Personal information
- Full name: William Robert Patrick
- Born: 17 June 1885 Christchurch, New Zealand
- Died: 14 August 1946 (aged 61) Christchurch, New Zealand
- Batting: Right-handed
- Bowling: Right-arm offbreak

Domestic team information
- 1905/06–1926/27: Canterbury
- 1917/18: Otago

Career statistics
| Competition | First-class |
| Matches | 74 |
| Runs scored | 3,536 |
| Batting average | 27.20 |
| 100s/50s | 4/18 |
| Top score | 143 |
| Balls bowled | 1,945 |
| Wickets | 34 |
| Bowling average | 31.97 |
| 5 wickets in innings | 2 |
| 10 wickets in match | 0 |
| Best bowling | 6/36 |
| Catches/stumpings | 38/– |
- Source: ESPNcricinfo, 1 June 2023

= Bill Patrick (cricketer) =

New Zealand cricketer

William Robert Patrick (17 June 1885 – 14 August 1946) was a New Zealand cricketer. He played first-class cricket for Canterbury between the 1905–06 and 1926–27 seasons, and captained New Zealand in the 1920s, before New Zealand played Test cricket.
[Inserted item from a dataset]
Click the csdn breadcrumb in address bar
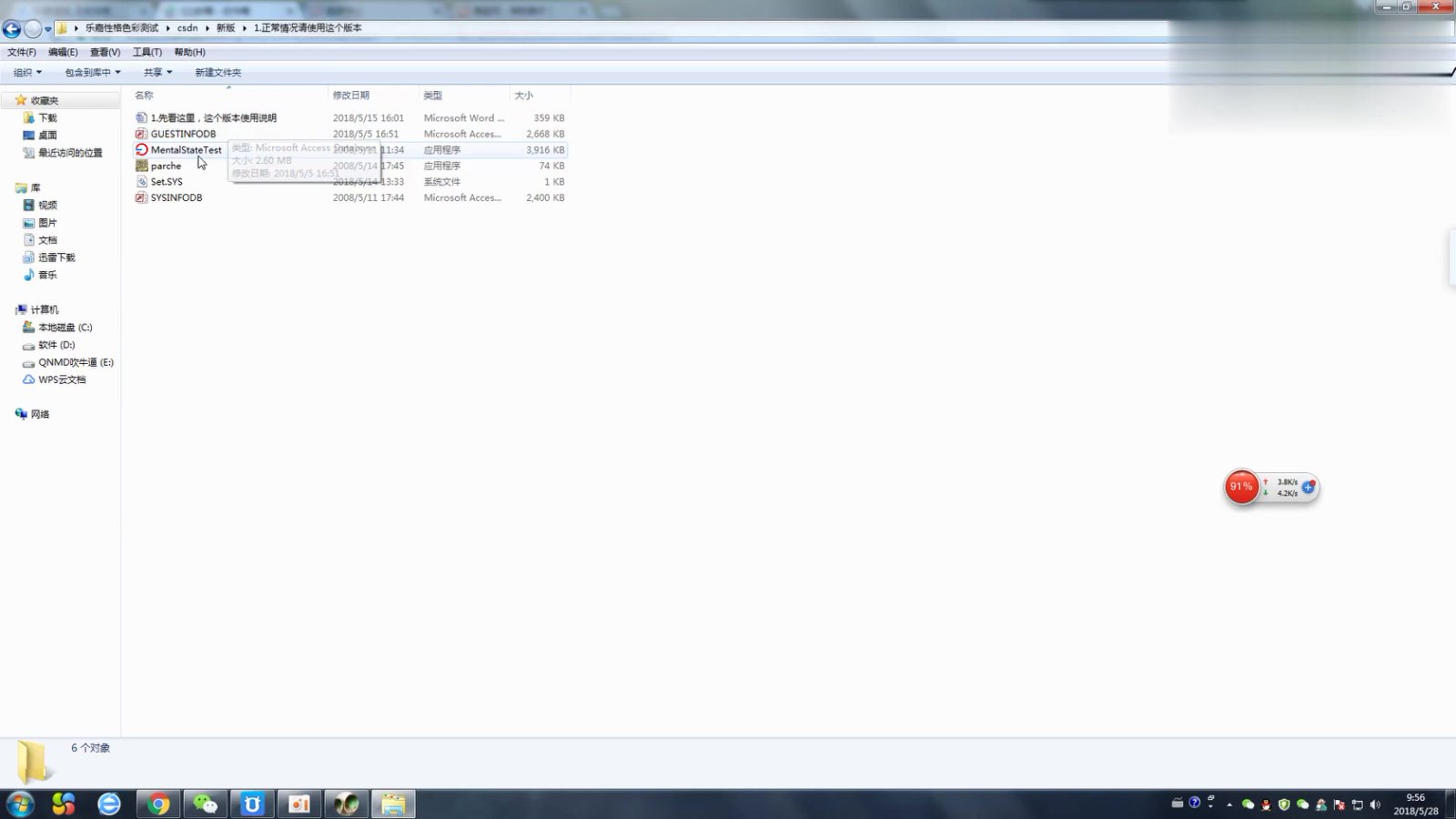 (x=187, y=28)
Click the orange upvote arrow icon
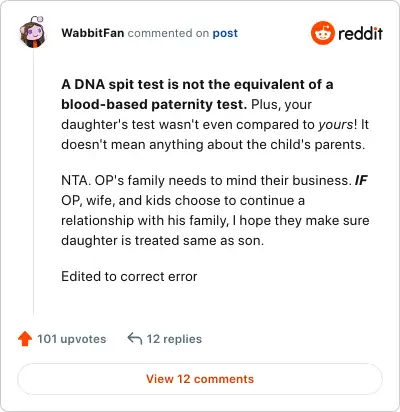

Patrick was born at Christchurch in 1885. He played 58 of his 74 first-class matches for Canterbury, captaining the side frequently, and made 12 appearances for New Zealand XIs as well as playing in two wartime matches for Otago in 1917–18, both against Canterbury. He later coached the Southland cricket academy and was a New Zealand selector for the 1927 tour of England. Professionally he was a dealer in sports goods. He died at Christchurch in 1946 aged 61.